Related : The Symptoms of a Faulty Fuel Filter
We won’t spend much time on this topic because the fix and repairs can vary depending on the diagnosis. Again, replacing the catalytic converters is frequently the solution. Exhaust leaks can be easily repaired with welding. However, if the exhaust appears to be in poor condition overall, this can be a temporary solution. Manifold leaks can also be more complicated on some engines because they are difficult to remove and replace.
O2 sensors and other similar air-fuel sensors can also be the final repair. This may be the best case scenario because sensors are typically less expensive and easier to replace than a full exhaust system or cats.
DTC P0420 Repair Price
How much does it cost to repair engine fault code P0420? The following is a breakdown of repair costs for some common repairs:
- Catalytic converters cost between $200 and $2,000 or more.

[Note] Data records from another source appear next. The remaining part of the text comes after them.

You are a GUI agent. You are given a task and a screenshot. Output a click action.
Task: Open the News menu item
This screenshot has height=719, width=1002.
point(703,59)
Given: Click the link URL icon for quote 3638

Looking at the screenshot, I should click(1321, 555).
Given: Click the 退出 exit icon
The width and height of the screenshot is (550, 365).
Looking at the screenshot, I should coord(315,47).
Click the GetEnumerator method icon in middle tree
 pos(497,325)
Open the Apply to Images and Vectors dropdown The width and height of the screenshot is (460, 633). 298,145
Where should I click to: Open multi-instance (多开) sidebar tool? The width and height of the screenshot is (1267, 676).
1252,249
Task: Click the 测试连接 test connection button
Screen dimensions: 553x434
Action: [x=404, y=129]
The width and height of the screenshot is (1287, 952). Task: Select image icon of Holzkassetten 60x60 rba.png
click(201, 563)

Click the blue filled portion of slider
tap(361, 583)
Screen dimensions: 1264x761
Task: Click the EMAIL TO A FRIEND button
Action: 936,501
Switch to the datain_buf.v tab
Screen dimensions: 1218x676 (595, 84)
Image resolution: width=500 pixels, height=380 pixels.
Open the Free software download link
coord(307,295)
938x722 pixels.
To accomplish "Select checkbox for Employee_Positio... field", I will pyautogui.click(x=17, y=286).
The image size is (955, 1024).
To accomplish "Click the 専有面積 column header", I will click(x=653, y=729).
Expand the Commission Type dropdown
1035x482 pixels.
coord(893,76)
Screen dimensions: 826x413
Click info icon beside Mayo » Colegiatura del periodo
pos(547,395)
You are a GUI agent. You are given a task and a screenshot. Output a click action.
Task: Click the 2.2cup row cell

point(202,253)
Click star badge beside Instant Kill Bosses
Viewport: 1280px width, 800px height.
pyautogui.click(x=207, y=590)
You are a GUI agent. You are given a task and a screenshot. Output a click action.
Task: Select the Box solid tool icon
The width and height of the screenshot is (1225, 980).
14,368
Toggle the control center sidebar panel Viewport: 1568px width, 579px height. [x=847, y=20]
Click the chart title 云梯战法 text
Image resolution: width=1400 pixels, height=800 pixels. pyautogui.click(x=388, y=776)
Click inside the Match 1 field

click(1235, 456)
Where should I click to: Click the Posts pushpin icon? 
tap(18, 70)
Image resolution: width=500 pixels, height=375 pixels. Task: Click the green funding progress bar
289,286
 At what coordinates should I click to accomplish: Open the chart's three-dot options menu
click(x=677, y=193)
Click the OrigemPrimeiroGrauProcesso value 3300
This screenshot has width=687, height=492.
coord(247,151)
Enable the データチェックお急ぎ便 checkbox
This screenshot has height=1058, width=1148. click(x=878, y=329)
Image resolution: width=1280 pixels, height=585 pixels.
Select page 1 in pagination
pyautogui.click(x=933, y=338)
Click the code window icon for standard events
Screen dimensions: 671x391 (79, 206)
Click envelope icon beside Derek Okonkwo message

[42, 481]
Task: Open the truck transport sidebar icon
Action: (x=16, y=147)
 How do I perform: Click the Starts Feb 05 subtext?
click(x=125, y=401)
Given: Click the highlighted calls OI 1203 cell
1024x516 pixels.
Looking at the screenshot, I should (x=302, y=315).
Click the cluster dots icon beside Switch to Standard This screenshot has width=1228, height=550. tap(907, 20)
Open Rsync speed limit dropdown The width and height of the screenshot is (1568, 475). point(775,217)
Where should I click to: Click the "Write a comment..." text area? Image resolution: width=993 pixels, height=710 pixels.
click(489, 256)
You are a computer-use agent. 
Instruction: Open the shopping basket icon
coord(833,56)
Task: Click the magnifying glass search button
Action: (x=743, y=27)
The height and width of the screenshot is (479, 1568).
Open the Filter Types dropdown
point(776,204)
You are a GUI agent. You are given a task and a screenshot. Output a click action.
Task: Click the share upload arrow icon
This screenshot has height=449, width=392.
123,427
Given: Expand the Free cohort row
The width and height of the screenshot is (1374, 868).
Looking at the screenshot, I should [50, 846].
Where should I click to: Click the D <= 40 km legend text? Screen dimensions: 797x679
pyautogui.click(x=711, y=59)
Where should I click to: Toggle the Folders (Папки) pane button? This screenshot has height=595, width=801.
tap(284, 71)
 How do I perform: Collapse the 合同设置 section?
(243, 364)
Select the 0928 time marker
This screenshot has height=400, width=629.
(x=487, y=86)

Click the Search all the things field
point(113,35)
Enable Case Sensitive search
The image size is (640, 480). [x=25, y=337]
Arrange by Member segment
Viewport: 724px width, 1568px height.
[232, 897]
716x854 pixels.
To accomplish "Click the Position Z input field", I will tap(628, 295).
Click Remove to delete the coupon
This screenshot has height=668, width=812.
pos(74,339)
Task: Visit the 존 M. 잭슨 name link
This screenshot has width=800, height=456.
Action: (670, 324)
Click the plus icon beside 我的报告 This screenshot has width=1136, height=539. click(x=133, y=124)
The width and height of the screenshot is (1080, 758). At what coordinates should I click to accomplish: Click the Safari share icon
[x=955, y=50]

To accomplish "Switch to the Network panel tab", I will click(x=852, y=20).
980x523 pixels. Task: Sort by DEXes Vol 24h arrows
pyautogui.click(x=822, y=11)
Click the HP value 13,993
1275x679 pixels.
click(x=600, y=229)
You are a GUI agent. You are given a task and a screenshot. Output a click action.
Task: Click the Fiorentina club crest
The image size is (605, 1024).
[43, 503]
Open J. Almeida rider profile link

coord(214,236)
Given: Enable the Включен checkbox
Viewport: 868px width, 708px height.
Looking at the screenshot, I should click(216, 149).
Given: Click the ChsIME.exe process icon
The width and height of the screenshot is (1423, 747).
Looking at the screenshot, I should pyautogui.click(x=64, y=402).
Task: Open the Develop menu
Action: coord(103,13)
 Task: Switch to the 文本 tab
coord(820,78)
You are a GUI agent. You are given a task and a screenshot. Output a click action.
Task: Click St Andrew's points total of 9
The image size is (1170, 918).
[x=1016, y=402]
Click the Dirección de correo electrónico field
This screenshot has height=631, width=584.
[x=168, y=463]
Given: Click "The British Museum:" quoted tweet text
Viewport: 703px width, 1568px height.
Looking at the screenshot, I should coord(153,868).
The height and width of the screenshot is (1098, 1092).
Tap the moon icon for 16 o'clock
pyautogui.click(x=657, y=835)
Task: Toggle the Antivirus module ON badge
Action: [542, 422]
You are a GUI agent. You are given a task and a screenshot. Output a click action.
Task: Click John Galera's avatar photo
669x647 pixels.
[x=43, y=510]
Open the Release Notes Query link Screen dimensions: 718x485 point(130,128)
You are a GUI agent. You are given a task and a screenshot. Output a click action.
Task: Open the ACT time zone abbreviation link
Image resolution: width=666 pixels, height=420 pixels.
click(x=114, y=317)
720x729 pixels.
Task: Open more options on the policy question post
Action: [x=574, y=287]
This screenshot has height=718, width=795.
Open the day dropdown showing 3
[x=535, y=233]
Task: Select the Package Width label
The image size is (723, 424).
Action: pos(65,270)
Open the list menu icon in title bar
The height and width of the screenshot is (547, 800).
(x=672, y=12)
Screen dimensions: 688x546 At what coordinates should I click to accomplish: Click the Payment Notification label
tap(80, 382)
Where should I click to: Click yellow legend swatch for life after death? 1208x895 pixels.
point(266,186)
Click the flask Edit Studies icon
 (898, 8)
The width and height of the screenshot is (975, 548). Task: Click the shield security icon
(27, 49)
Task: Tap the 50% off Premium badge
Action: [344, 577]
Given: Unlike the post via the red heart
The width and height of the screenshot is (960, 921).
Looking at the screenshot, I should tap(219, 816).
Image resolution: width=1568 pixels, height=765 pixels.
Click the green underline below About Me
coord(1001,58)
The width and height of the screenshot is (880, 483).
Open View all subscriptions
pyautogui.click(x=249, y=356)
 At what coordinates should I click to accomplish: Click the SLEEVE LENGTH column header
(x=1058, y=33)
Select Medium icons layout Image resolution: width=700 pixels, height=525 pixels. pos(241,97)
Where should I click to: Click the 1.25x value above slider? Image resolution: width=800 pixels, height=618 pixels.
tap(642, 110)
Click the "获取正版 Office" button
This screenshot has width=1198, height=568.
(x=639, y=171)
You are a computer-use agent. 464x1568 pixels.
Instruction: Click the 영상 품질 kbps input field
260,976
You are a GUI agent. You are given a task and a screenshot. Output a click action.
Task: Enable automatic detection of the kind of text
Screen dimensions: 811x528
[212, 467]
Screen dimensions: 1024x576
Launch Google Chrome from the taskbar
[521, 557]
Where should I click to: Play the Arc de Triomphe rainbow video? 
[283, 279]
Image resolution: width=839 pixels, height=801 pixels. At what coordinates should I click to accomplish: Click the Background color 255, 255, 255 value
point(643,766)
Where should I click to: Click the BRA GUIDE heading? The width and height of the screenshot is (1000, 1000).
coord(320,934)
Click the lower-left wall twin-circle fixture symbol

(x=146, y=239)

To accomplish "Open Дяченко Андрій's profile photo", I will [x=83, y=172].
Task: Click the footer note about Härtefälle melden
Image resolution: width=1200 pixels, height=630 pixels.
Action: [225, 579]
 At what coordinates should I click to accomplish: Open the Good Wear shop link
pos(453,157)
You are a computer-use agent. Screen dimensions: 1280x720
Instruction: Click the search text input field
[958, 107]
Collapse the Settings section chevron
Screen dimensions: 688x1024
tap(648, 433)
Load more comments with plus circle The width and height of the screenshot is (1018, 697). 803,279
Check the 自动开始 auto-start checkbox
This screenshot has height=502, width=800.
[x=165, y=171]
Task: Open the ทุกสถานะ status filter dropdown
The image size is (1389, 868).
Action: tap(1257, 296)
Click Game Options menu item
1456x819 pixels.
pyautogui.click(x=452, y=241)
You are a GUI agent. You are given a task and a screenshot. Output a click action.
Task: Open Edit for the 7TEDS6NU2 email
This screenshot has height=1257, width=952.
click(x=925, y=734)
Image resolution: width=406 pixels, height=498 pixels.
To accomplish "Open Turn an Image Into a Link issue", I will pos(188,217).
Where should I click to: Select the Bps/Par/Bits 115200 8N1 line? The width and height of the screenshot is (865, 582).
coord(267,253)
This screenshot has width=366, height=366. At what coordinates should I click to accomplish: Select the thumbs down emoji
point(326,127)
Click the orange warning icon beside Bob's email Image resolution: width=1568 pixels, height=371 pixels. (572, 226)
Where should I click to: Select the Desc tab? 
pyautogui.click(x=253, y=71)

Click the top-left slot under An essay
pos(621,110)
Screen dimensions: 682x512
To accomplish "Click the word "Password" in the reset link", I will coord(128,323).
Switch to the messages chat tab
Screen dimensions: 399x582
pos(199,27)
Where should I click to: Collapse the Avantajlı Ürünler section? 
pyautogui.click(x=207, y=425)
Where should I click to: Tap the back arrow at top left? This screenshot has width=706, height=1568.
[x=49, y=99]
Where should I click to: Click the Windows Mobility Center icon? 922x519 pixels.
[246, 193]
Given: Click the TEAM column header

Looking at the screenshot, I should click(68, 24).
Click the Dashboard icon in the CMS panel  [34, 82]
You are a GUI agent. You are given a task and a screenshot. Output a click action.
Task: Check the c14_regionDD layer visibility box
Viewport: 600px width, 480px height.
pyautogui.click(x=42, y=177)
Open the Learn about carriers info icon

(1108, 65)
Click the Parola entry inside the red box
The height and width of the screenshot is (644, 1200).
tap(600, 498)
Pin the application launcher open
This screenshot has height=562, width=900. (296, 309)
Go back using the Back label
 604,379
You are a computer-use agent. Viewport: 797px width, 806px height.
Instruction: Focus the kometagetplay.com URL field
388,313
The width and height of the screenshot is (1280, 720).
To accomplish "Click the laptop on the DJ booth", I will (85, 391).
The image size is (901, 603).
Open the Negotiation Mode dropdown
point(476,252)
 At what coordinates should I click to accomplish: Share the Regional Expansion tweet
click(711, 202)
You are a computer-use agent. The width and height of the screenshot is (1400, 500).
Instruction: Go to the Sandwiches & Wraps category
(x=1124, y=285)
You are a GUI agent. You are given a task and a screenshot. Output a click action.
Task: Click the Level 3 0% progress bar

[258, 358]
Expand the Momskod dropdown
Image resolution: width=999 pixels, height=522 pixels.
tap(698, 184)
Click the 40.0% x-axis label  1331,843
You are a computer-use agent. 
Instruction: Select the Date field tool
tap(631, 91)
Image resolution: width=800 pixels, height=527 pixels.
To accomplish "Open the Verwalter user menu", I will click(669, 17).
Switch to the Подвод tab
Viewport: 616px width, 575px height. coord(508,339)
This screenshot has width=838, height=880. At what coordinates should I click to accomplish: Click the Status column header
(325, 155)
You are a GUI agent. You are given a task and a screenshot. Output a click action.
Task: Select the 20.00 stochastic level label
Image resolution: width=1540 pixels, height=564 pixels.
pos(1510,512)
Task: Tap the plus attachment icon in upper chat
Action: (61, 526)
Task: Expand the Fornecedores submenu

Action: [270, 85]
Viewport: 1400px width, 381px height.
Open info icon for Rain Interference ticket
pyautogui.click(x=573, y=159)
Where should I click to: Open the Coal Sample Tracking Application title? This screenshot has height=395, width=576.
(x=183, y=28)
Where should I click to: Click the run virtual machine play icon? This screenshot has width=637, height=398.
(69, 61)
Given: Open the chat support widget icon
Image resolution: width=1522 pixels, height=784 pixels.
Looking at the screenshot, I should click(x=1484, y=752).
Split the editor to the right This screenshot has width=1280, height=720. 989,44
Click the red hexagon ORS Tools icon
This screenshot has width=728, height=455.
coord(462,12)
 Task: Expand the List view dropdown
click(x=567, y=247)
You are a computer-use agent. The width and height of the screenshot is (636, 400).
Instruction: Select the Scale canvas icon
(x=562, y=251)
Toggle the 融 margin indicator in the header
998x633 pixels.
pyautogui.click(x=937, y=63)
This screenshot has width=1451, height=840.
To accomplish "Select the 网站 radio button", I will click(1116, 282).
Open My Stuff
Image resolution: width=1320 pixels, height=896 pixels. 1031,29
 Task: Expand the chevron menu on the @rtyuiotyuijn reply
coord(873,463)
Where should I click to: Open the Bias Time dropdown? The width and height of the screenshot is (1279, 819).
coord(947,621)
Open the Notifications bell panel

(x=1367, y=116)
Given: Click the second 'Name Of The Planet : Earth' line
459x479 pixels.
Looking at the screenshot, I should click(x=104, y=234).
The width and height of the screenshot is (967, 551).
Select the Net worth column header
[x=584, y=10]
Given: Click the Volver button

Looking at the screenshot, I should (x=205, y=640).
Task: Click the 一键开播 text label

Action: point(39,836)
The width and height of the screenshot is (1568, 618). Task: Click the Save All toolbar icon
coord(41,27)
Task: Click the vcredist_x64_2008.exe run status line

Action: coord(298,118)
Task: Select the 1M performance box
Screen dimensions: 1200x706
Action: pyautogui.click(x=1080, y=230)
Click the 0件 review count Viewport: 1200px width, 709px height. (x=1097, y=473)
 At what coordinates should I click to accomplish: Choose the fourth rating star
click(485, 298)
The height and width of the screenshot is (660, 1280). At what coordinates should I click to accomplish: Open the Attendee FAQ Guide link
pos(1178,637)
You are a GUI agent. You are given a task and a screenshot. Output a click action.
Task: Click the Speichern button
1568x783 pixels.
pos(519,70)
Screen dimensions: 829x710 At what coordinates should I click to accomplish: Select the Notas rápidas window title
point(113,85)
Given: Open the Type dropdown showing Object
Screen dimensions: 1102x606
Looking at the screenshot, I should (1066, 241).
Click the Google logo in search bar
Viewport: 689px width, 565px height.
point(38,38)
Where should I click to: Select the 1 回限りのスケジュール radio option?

- O2 Sensors cost between $50 and $300.
- $0-200 for an exhaust leak (weld).
- Exhaust leak (replacement exhaust): $200-500+
Catalytic converters are sophisticated emissions equipment that employs high-priced materials. Unfortunately, cat replacement is not an inexpensive job. If you source used converters, the parts alone can cost up to $200. Using new OEM parts can cost more than $2,000 on some engines. This is especially true if several catalytic converters need to be replaced.
On some vehicles, a new O2 sensor can cost as little as $50. However, for most models, $75-150 is probably a more realistic price range. They’re usually simple to replace, but labor can take an hour or two.
Finally, P0420 exhaust leak repairs can vary greatly depending on the solution chosen. If you have the right tools and experience, welding can be free (or very close to it). Welding the holes will most likely cost between $100 and $200 at a repair shop. If you go with new parts, a new exhaust can quickly cost $500 or more.
FAQs about Engine Fault Code P0420
With the bulk of the information out of the way, we’ll go over a few frequently asked questions about code P0420. Some of this may be redundant with the information covered in the preceding article.
What Does P0420 Stand For?
Catalyst system efficiency is below the threshold, according to the engine diagnostic trouble code (bank 1).
Can I drive with the code P0420?
Yes, driving with P0420 is safe in most situations. It is unlikely to cause any additional issues or concerns about reliability. However, use your discretion and err on the side of caution.
What Are the Consequences of Driving With It?
An exhaust leak or a failing catalytic converter should not pose any significant dangers. Our main concern would be other underlying issues that could result in code P0420. This includes things like lean air-fuel ratios, which can cause severe engine damage.
How Much Does DTC P0420 Repair Cost?
The cost of repairing DTC P0420 varies greatly depending on the diagnosis. If the problem is a simple exhaust leak, you might be able to weld the holes yourself for next to nothing. Catalytic converters, on the other hand, can be costly. In essence, P0420 repairs can cost anywhere from $0 to $2,000 or more.
How Do I Repair P0420 Exhaust Leaks?
P0420 is a common error code caused by exhaust leaks. Examine the exhaust system for obvious damage. Welding could be a simple and inexpensive solution. However, if your exhaust is in poor overall condition, it will most likely only be a temporary fix. It could come down to the need for a new exhaust system, exhaust manifold, and so on.
How Much Do Catalytic Converters Cost?
Yes, they can be quite pricey. Some common metals found inside catalytic converters include platinum, palladium, and rhodium. Those are all expensive materials that lead to an expensive catalytic converter. New ones can cost anywhere from $500 to $2,000 or more. Used options can be found for as little as a couple hundred dollars, but be wary of potentially faulty parts.